··· EXERCISE MATERIALS
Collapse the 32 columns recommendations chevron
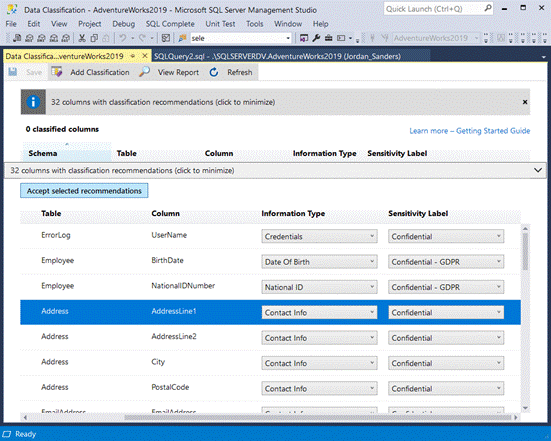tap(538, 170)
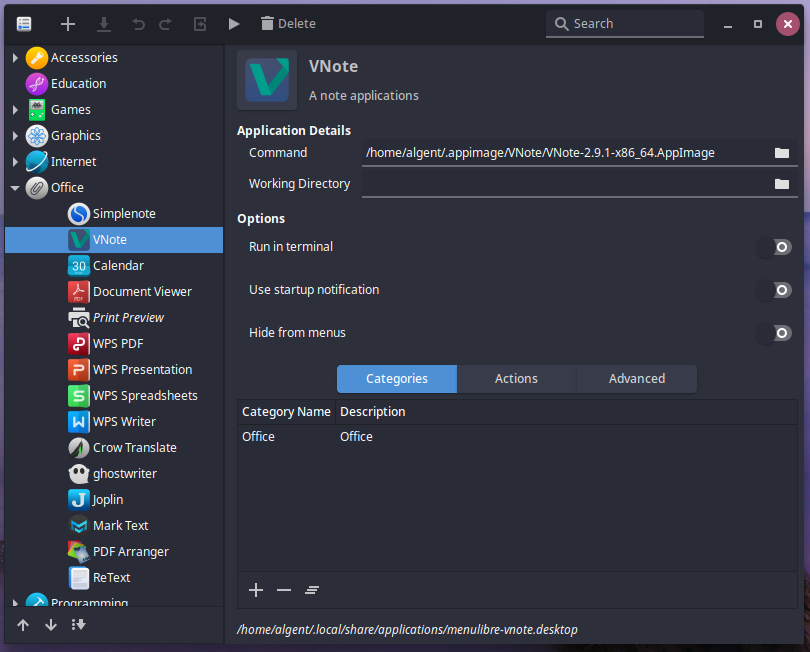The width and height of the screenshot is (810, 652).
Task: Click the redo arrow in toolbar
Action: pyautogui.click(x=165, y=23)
······
Output every line of text in the records above as a JSON list of strings, one string per line, skipping blank lines. Leave the pictures out of the answer.

[
  "Collapse the 32 columns recommendations chevron",
  "tap(538, 170)",
  "The width and height of the screenshot is (810, 652).",
  "Task: Click the redo arrow in toolbar",
  "Action: pyautogui.click(x=165, y=23)"
]